[DOCUMENT TEXT]

What are your ideal writing conditions? Virginia Woolf advocated for having a room of one’s own. Some people prefer writing in a coffee shop. Other writers have an office in their home. Some people like to go to a residency away from the distractions of their day-to-day lives. I know a woman who rents a hotel room. Ideally, we would feel rested and refreshed as we sat down with our laptops or our notebooks. Nothing would interfere with the free flowing of the muse. But life so rarely gives us the ideal.
My ideal writing situation would be two or three hours of writing by hand in the morning after a good 8-hours of sleep, and then the afternoon would be spent rewriting what I’d written that morning as I typed it into my computer. But it’s been a few years since I’ve had the ideal. Between teaching full time, traveling to give workshops or readings, working on my house, and having something resembling a social life, I have discovered that if I want to write, I better not wait around for the ideal conditions.
In fact, writing sometimes happens for me when I’m sick, when I haven’t slept more than three or four hours, when it feels as if my brain is that frying egg from the anti-drug commercial a few years back. I’ll wake up tired and feeling wretched, dismayed that what I had planned to be a productive day will be wasted lying around, trying to recover from whatever bug has attacked me this time, or from my latest bout of insomnia, or from the sheer exhaustion of the life I lead.
And yet somehow these periods of forced inactivity give my mind just enough room to latch onto an idea and wrestle with it for a while. Finally, I’ll whip open the laptop and lurch through a few paragraphs. Then I have to shut it and rest for a while. But the idea bubbles in the swamp of virus and antibodies or sleep-deprived reverie, and soon I’m back on the computer wrestling again with the thoughts that come stumbling out of the murk. Much to my own surprise, quite often what I write in these anti-ideal conditions turns out to be something worthwhile, something I needed to write.
As I write this, it’s 4:25 in the morning. I’ve had some sort of virus for two days, and I’m not feeling that great right now. But I did manage to get an essay about my mother written in between naps yesterday. So while I would much prefer to write in a nice little cabin in the mountains with time stretching before me so that I could walk after a writing session and ponder the great ideas, my reality is that I’m gonna need to somehow squeeze in a little sleep before I take some ibuprofen and go teach a class full of freshman who aren’t always sure where a sentence should end. But at least I’ve written something today.
WIY: Don’t wait for the ideal conditions to write. Write when you can, write what you can. Maybe you can’t get to that novel right now. That’s okay. Write a poem, write a page, write anything. Write now. Give yourself ten minutes. You might surprise yourself.

[TASK] Decide whether each statement below agrees with the essay on writing conditions, answering yes or no and quoting the deciding words from the essay. 1. The writer's ideal day would begin with writing by hand in the morning. 2. The writer rents a hotel room in order to write. 3. While sick with a virus, the writer finished an essay about their mother.

[SOURCE INFORMATION]
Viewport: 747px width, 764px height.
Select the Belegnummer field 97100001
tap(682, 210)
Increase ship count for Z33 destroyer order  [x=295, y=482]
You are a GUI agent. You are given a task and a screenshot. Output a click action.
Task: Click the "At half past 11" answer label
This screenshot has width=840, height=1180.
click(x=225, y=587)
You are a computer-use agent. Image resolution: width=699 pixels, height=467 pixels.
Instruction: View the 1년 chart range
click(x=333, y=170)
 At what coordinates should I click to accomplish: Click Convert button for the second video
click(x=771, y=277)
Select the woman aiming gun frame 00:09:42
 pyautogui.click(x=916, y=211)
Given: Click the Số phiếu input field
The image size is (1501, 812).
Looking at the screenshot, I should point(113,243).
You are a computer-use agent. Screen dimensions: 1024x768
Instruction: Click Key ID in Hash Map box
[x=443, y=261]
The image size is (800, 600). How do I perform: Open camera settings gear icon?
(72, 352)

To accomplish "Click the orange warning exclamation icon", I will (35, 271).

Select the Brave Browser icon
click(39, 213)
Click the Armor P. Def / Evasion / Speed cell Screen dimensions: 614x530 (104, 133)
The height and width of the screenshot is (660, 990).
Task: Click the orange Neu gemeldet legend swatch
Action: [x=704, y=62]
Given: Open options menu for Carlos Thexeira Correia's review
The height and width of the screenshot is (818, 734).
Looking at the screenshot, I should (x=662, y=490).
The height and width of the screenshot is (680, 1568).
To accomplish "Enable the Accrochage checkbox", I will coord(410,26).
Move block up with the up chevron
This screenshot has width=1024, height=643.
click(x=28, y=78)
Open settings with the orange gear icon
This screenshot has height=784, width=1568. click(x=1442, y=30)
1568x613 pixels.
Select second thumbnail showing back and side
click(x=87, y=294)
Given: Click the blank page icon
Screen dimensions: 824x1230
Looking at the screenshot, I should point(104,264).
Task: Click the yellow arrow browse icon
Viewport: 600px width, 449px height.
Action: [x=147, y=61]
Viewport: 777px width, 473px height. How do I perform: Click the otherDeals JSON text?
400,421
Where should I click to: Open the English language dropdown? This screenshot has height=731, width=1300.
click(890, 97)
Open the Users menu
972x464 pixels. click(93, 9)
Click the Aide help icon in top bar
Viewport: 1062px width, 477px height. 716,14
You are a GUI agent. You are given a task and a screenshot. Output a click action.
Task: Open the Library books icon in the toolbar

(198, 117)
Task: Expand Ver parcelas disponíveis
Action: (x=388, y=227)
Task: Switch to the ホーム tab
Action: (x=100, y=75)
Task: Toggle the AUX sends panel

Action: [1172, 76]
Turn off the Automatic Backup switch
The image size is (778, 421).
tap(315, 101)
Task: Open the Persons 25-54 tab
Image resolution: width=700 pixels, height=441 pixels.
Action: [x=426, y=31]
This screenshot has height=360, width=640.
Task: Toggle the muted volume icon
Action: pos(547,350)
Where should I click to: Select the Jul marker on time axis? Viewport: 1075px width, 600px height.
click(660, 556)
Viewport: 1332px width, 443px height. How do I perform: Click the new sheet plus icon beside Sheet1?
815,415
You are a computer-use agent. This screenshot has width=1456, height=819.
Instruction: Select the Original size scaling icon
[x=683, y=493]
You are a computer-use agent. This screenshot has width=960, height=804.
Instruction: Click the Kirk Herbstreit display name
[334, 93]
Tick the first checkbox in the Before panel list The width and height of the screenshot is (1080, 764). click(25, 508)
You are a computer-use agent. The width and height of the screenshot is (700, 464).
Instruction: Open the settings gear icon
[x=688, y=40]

[REPLY TO THE EXERCISE]
1. Yes: "two or three hours of writing by hand in the morning after a good 8-hours of sleep"
2. No: "I know a woman who rents a hotel room."
3. Yes: "But I did manage to get an essay about my mother written in between naps yesterday."